Several observational studies have linked antiepileptic (AED) use during pregnancy to offspring birth defects (BDs) and neurodevelopmental disorders (NDDs), including attention-deficit hyperactivity disorder (ADHD) and autism spectrum disorder (ASD). Research in humans and animals suggest the associations might be causal, as there is evidence that AEDs cross the human placenta and animal models show aberrant brain development and behavior following exposure. However, important non-causal explanations for associations need to be ruled out before we can conclude that the association in humans is causal. Specifically, maternal indications for AED use (e.g., epilepsy), genetic factors (e.g., common to BDs, NDDs, and seizures), other environmental factors (e.g., socioeconomic resources), or a combination of these factors may explain the increased risk for BDs and NDDs in offspring after exposure to AED use. Understanding whether associations are causal is important for doctors and patients weighing the potential risks and benefits of AED use during pregnancy. Specifically, although AED exposure may harm the fetus, AED use is the primary treatment for epilepsy, and seizures during pregnancy put fetus and mother at risk. The objective of this proposal is to test the hypothesis that prenatal exposure to AEDs causes these outcomes. I will accomplish the objective of this proposal through the analysis of a large, national dataset from Sweden and pursuing two aims: (1) estimate the risk of BDs following AED use during pregnancy, and (2) estimate the risk of NDDs following AED use during pregnancy independent of confounding.
In aim 1, I will leverage the largest sample to date to examine associations between AEDs and offspring BDs. I will do this by comparing exposed and unexposed offspring of women with epilepsy, while adjusting for many measured covariates that previous research has not accounted for.

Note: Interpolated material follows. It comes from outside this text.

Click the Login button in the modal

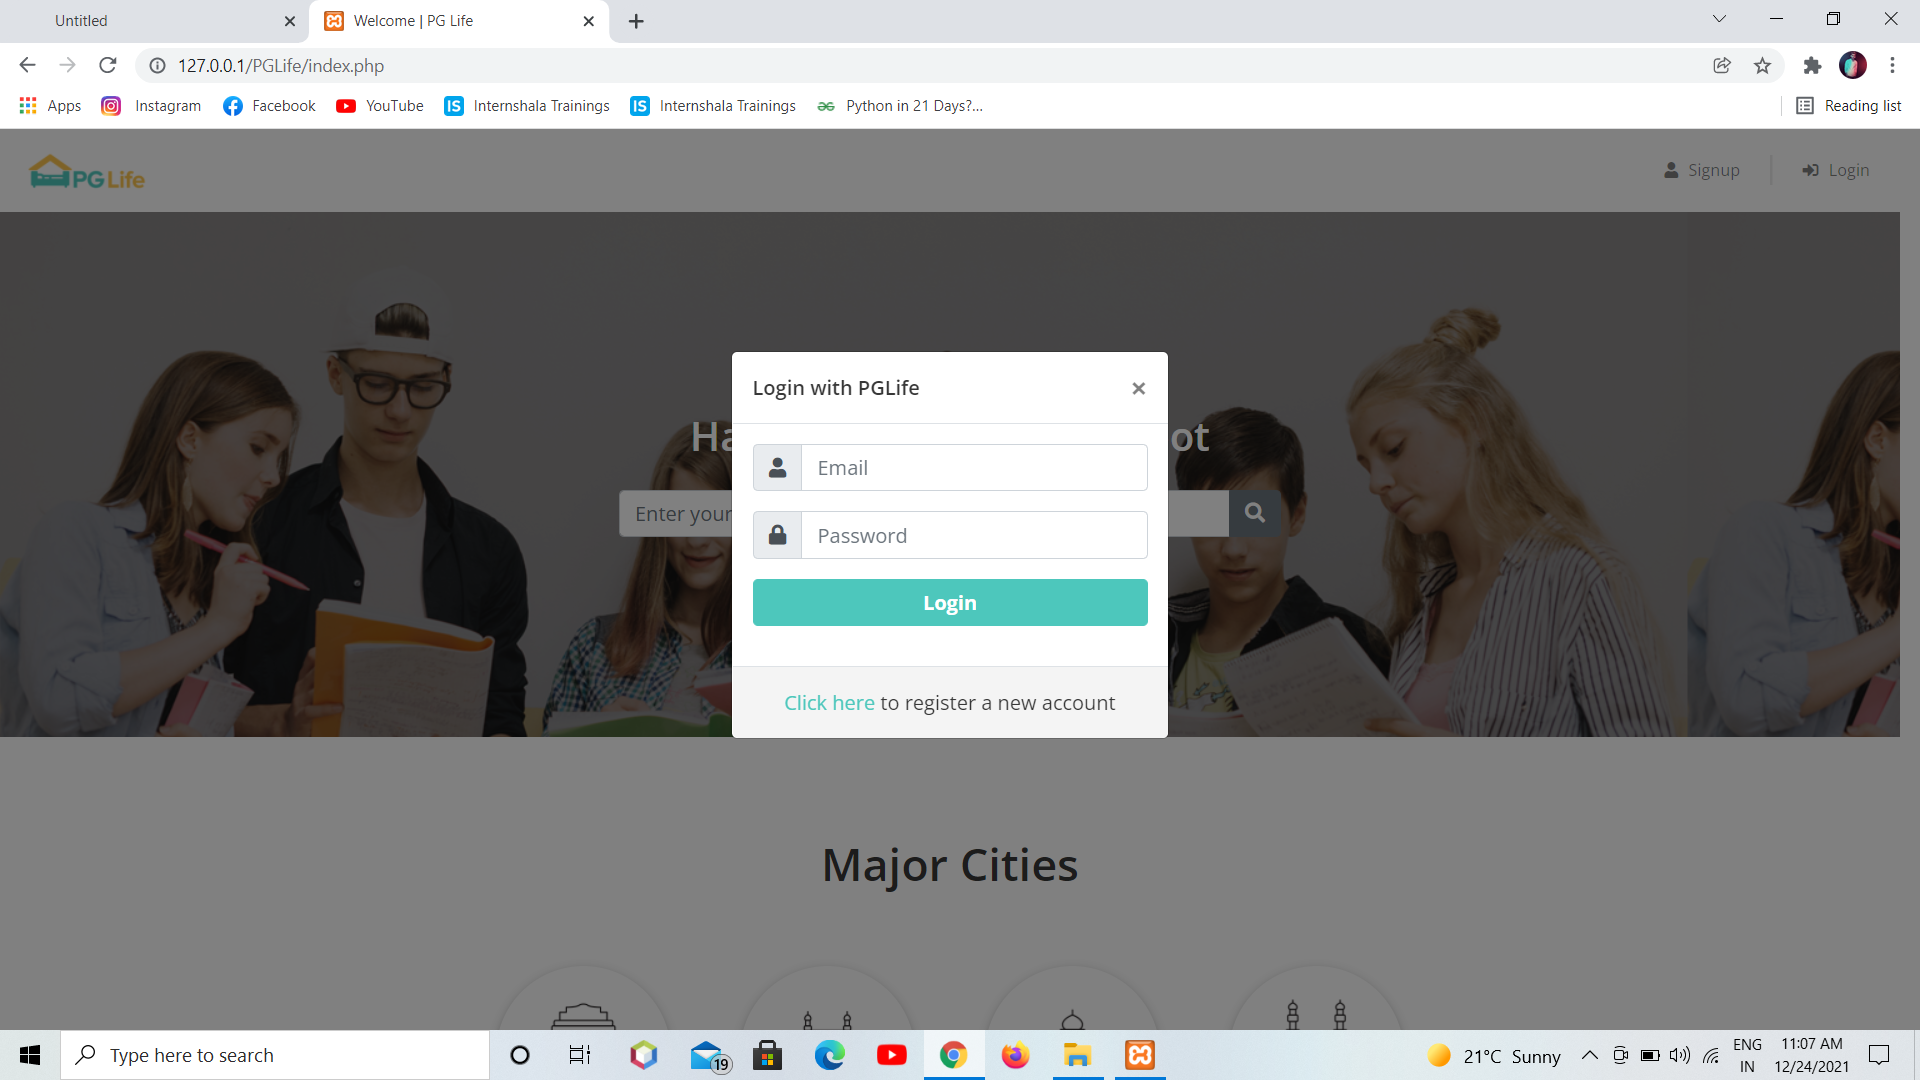tap(949, 602)
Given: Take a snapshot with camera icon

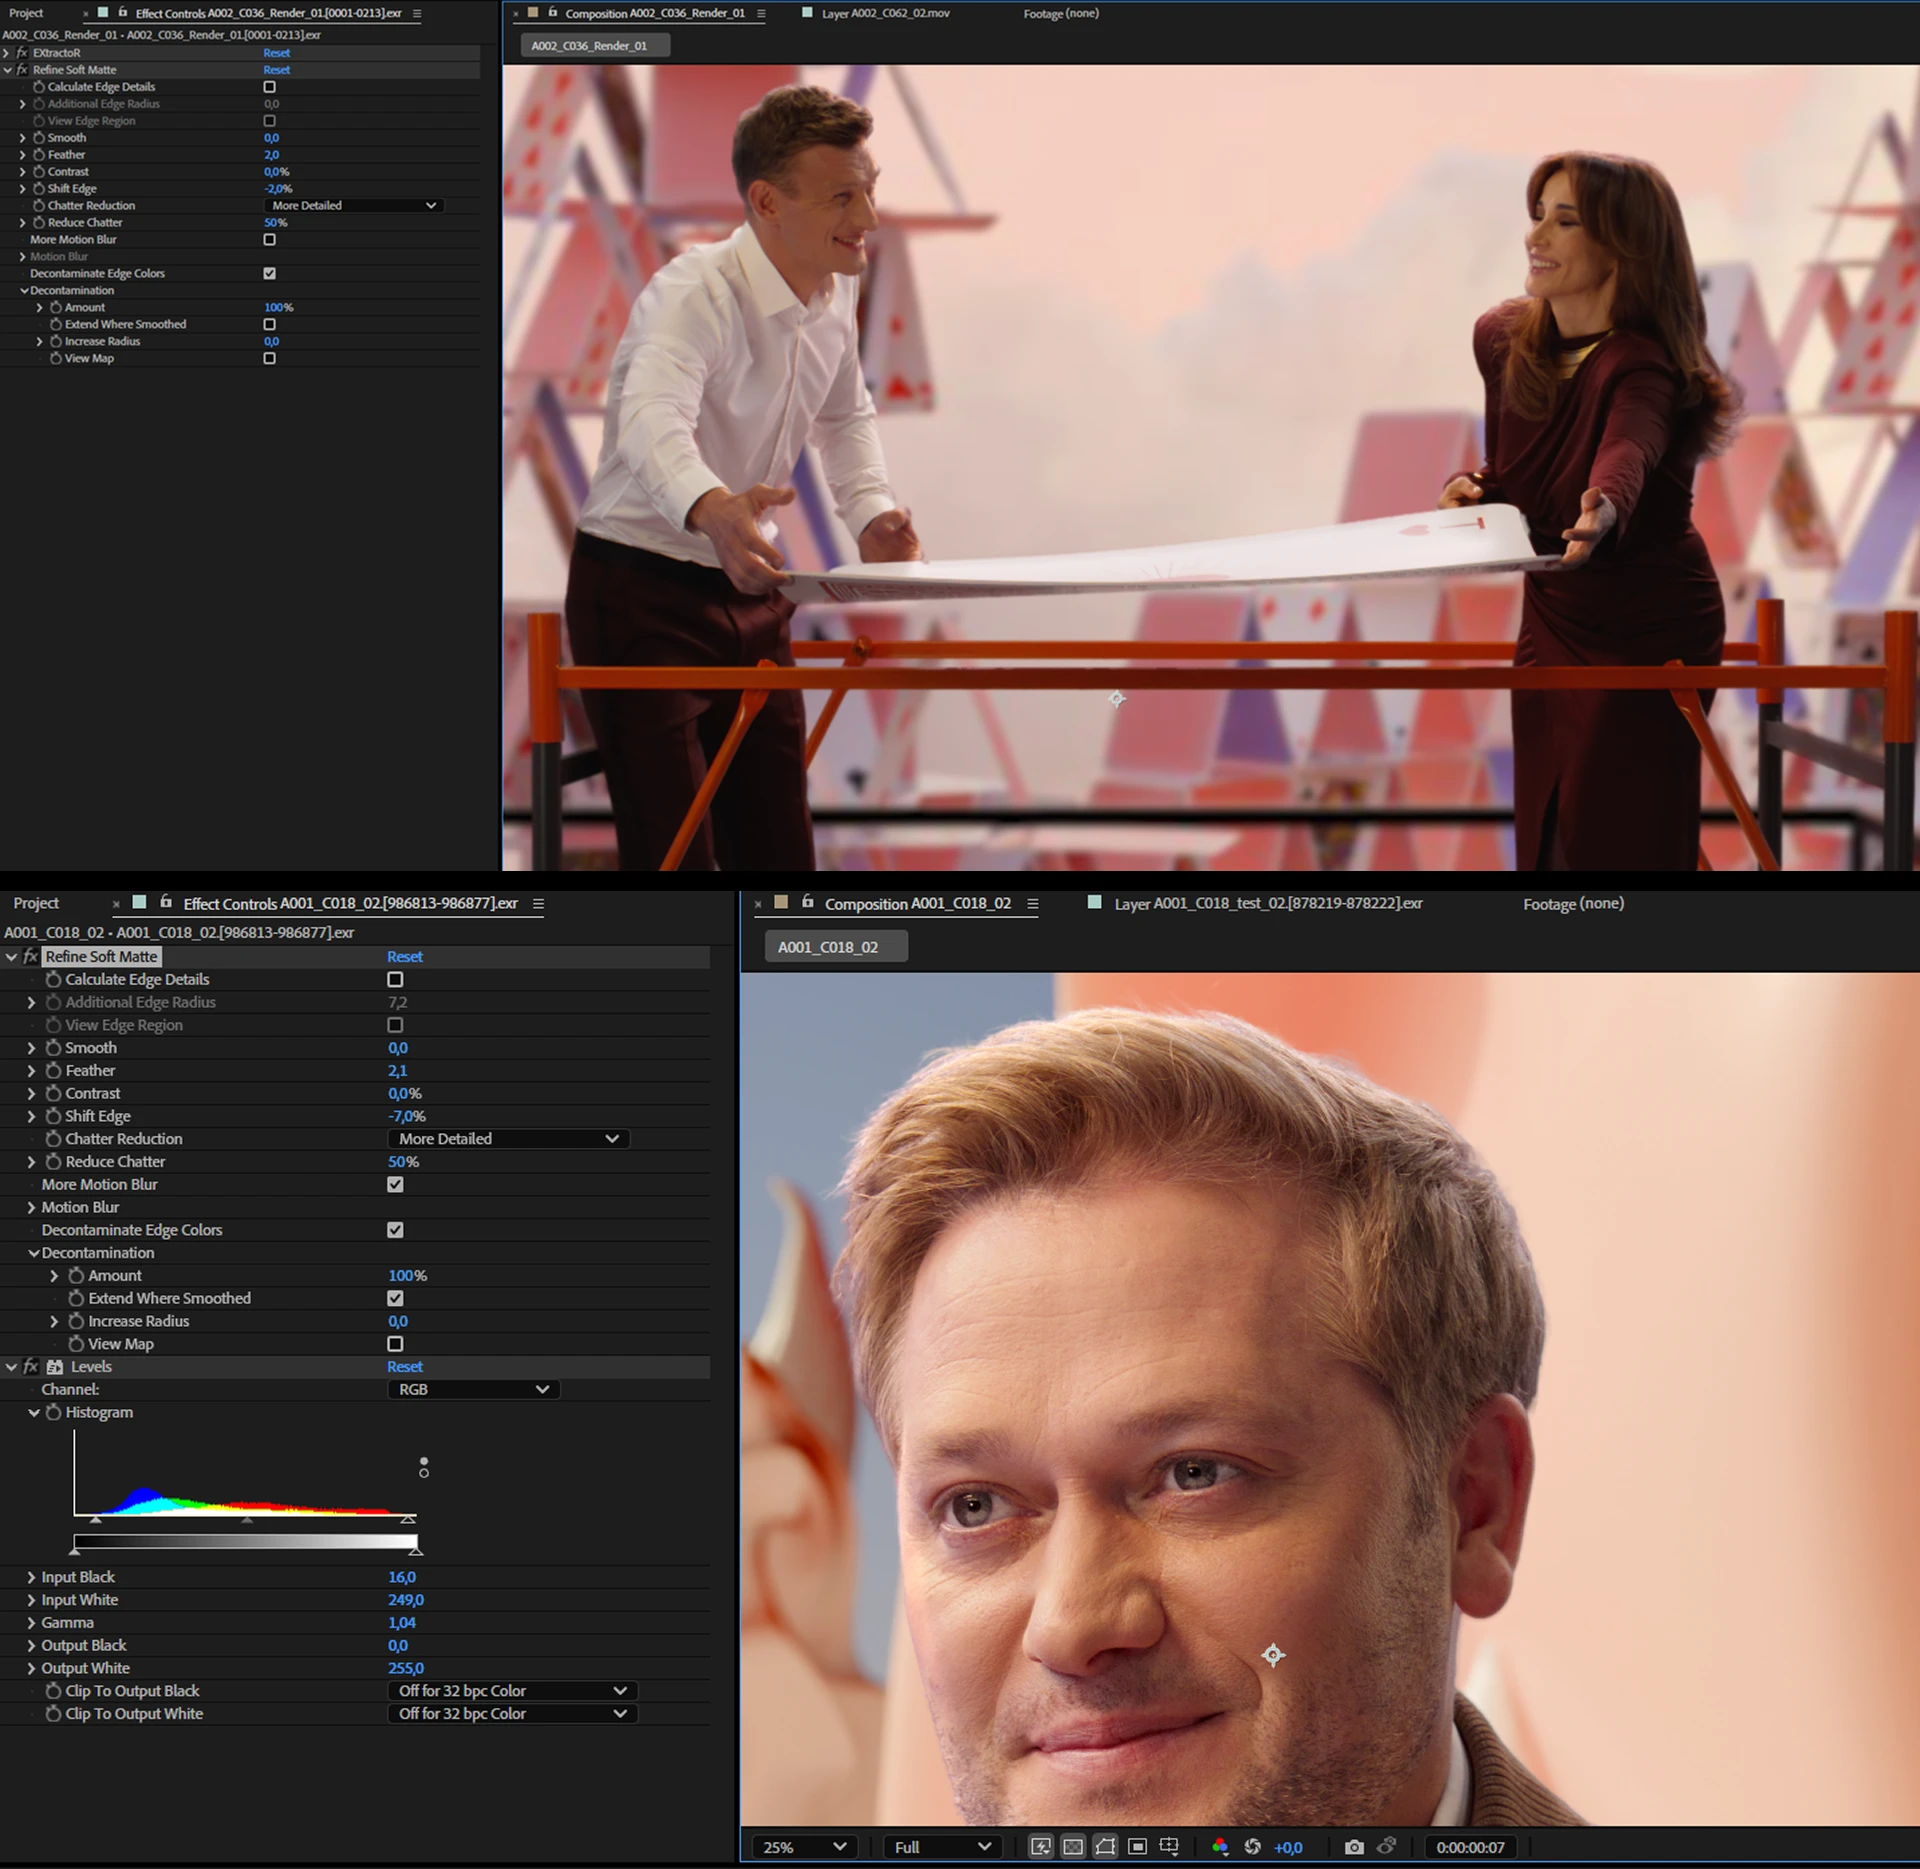Looking at the screenshot, I should pos(1354,1847).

In aim 2, I will use marginal models (e.g., propensity score matching) and several comparison groups to help rule out alternative explanations for the associations. This proposal is significant because it will inform basic research investigating mechanisms for BDs and NDDs and best-practice guidelines for treatment during pregnancy. I am uniquely equipped to answer the question in this proposal because I will analyze the largest study to date (n = ~2.1 million), have access to combined Swedish registers with predictors spanning multiple domains and levels of analysis, and will use multiple advanced designs to test causal inferences. This proposal also weaves together my previous work in which I have investigated pre- and perinatal risk factors for NDDs and used pharmaco-epidemiologic approaches to investigate the risks for seizures. This project will facilitate my long-term training goal to develop a career researching risk factors for NDDs, including extensive training in epidemiologic methods, women?s health and neuropsychopharmacology, the etiology and assessment of NDDs, and professional development (e.g., training in ethics and dissemination).
Clinical guidelines currently recommend that pregnant women discontinue use of antiepileptic drugs when possible, in part on the basis of research documenting associations between prenatal exposure to antiepileptic drugs (AEDs) and numerous birth and neurodevelopmental disorders. However, research has failed to adequately test whether AED exposure actually causes these problems. The proposed research seeks to more rigorously test associations between prenatal exposure to several AEDs and offspring birth defects and neurodevelopmental disorders by analyzing Swedish national datasets using multiple approaches rule out alternative explanations for the associations, which will help physicians and pregnant women better weigh the risks and benefits of takin the medications.